-- begin --

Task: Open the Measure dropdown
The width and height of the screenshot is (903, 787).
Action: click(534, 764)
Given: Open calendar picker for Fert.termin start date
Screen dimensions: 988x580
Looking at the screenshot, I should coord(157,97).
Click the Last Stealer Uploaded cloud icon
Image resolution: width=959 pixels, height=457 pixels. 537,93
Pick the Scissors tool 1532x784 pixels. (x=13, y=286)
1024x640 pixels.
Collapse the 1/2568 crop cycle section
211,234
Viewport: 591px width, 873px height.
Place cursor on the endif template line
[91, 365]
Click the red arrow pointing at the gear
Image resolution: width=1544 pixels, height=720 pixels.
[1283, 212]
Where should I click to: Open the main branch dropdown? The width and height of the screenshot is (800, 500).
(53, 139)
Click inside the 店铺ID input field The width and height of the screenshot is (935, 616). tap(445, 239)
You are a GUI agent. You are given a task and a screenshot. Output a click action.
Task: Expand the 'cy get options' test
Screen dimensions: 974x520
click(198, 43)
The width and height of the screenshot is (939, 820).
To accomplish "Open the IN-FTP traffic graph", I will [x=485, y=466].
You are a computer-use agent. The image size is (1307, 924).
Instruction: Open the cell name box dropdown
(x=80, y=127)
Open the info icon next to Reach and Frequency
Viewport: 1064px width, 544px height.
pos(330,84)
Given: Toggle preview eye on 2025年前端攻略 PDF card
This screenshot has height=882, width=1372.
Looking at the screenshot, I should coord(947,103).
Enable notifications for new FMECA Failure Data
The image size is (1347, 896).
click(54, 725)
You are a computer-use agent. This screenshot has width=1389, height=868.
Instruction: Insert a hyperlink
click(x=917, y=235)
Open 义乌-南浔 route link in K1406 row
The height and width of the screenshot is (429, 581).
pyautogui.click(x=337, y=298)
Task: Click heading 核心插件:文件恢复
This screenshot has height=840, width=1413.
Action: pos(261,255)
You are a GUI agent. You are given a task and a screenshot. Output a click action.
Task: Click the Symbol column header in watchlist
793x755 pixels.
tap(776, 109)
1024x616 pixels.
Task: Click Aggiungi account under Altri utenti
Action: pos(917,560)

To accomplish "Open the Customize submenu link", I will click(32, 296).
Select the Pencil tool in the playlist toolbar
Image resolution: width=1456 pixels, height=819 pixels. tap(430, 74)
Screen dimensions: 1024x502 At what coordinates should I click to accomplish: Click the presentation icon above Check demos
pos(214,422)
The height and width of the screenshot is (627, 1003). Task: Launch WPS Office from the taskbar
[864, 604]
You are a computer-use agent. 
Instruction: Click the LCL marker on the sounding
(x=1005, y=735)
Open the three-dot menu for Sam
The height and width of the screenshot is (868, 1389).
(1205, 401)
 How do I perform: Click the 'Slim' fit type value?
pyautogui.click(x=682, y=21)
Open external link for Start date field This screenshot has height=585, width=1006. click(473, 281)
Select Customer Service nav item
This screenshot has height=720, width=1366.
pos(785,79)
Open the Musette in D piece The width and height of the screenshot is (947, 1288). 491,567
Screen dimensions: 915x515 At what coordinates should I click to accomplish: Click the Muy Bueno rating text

-- end --

Exercise goal – Format these lines as a numbered list, leaving out any blank lines.

Solved problem –
1. Task: Open the Measure dropdown
2. The width and height of the screenshot is (903, 787).
3. Action: click(534, 764)
4. Given: Open calendar picker for Fert.termin start date
5. Screen dimensions: 988x580
6. Looking at the screenshot, I should coord(157,97).
7. Click the Last Stealer Uploaded cloud icon
8. Image resolution: width=959 pixels, height=457 pixels. 537,93
9. Pick the Scissors tool 1532x784 pixels. (x=13, y=286)
10. 1024x640 pixels.
11. Collapse the 1/2568 crop cycle section
12. 211,234
13. Viewport: 591px width, 873px height.
14. Place cursor on the endif template line
15. [91, 365]
16. Click the red arrow pointing at the gear
17. Image resolution: width=1544 pixels, height=720 pixels.
18. [1283, 212]
19. Where should I click to: Open the main branch dropdown? The width and height of the screenshot is (800, 500).
20. (53, 139)
21. Click inside the 店铺ID input field The width and height of the screenshot is (935, 616). tap(445, 239)
22. You are a GUI agent. You are given a task and a screenshot. Output a click action.
23. Task: Expand the 'cy get options' test
24. Screen dimensions: 974x520
25. click(198, 43)
26. The width and height of the screenshot is (939, 820).
27. To accomplish "Open the IN-FTP traffic graph", I will [x=485, y=466].
28. You are a computer-use agent. The image size is (1307, 924).
29. Instruction: Open the cell name box dropdown
30. (x=80, y=127)
31. Open the info icon next to Reach and Frequency
32. Viewport: 1064px width, 544px height.
33. pos(330,84)
34. Given: Toggle preview eye on 2025年前端攻略 PDF card
35. This screenshot has height=882, width=1372.
36. Looking at the screenshot, I should coord(947,103).
37. Enable notifications for new FMECA Failure Data
38. The image size is (1347, 896).
39. click(54, 725)
40. You are a computer-use agent. This screenshot has width=1389, height=868.
41. Instruction: Insert a hyperlink
42. click(x=917, y=235)
43. Open 义乌-南浔 route link in K1406 row
44. The height and width of the screenshot is (429, 581).
45. pyautogui.click(x=337, y=298)
46. Task: Click heading 核心插件:文件恢复
47. This screenshot has height=840, width=1413.
48. Action: pos(261,255)
49. You are a GUI agent. You are given a task and a screenshot. Output a click action.
50. Task: Click the Symbol column header in watchlist
51. 793x755 pixels.
52. tap(776, 109)
53. 1024x616 pixels.
54. Task: Click Aggiungi account under Altri utenti
55. Action: pos(917,560)
56. To accomplish "Open the Customize submenu link", I will click(32, 296).
57. Select the Pencil tool in the playlist toolbar
58. Image resolution: width=1456 pixels, height=819 pixels. tap(430, 74)
59. Screen dimensions: 1024x502 At what coordinates should I click to accomplish: Click the presentation icon above Check demos
60. pos(214,422)
61. The height and width of the screenshot is (627, 1003). Task: Launch WPS Office from the taskbar
62. [864, 604]
63. You are a computer-use agent. 
64. Instruction: Click the LCL marker on the sounding
65. (x=1005, y=735)
66. Open the three-dot menu for Sam
67. The height and width of the screenshot is (868, 1389).
68. (1205, 401)
69.  How do I perform: Click the 'Slim' fit type value?
70. pyautogui.click(x=682, y=21)
71. Open external link for Start date field This screenshot has height=585, width=1006. click(473, 281)
72. Select Customer Service nav item
73. This screenshot has height=720, width=1366.
74. pos(785,79)
75. Open the Musette in D piece The width and height of the screenshot is (947, 1288). 491,567
76. Screen dimensions: 915x515 At what coordinates should I click to accomplish: Click the Muy Bueno rating text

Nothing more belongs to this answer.